In the library I found a well-thumbed book about various great magicians, hypnotists and conjurors – I liked the idea that a man could be put in a coffin, then buried, and the grave piled over with rocks, and then the coffin would turn out to be empty! And the man who had been buried would be sitting at the table at home, waiting for everyone!

I also dreamed of becoming a conjuror and hypnotist, and I was surprised that Granny didn’t like my magnificent idea at all, she just sighed and said:

‘Monkey business!’

She wanted me to be enthusiastic about something serious.

The conjuring set had detailed descriptions of all the marvels, I tried to follow the instructions precisely, but my tricks turned out silly anyway. Or rather, when I practised in front of the mirror, everything worked, in fact the hardest thing was to learn to make the passes for distracting people’s attention, but when I showed my wonders to our guests, they didn’t so much admire my magical art as laugh at my clumsiness. The moment came when I was transfixed by the painful thought that for them I wasn’t a magician at all, but a clown. In the end I came to hate magical tricks.

But here’s something else that happened involving those tricks.
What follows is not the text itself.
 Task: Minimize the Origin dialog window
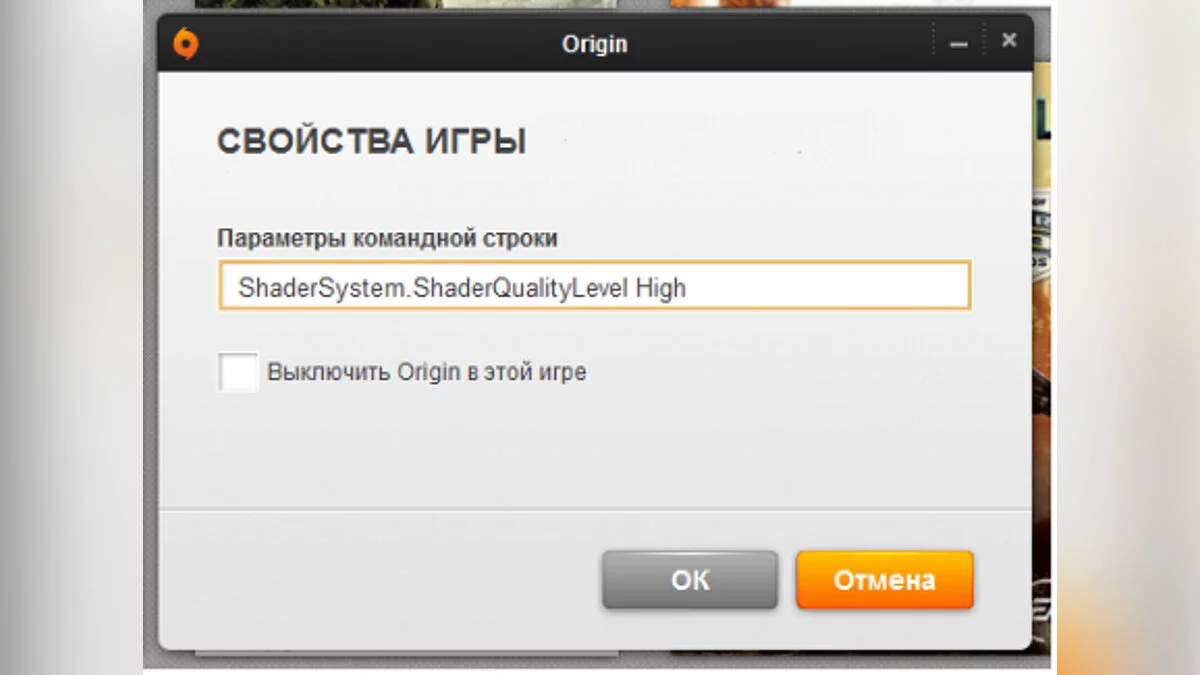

My granny fell ill. Or, rather, in the winter she slipped on the icy ground beside the post office, fell and broke her hip. She didn’t get up any more, just lay in bed for months, getting weaker. I remember Mum sighing and saying that Granny was ‘on her way out’. And I also remember the sight of Granny’s hand and head shaking and Mum brushing her hair. My granny was very beautiful when she was young, she had a long, thick plait, as thick as my arm. The plait was cut off once when she was ill and kept by us as a family relic. But by the time she was old Granny’s hair had grown long again.
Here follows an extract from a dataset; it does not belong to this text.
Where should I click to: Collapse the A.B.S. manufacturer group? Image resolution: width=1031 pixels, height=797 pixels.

One day I came home very late from grammar school. I had picked up a lot of D’s in my marks and I didn’t want to go home because I was sure I was in for another scolding. I had wandered around somewhere until it was late, and now I knew I would get it for that as well. So I arrive home, prepared for the very worst, but instead of scolding me, Mum hugs and kisses me. I didn’t understand what was going on, and then I realised – the doctor came out of Granny’s room and washed his hands thoroughly, every finger separately. Mum had a word with him, then she pressed my head against her chest and said that Granny was already at death’s door. She took me in to say goodbye.

Shortly before she died Granny became hideous, lying there dishevelled and shaking all over, especially her hands.

I don’t remember what we were talking about, but she suddenly asked me to show her a magic trick. I shook my head. I couldn’t. It wasn’t that I didn’t want to – I couldn’t. But it was impossible to explain that to anybody.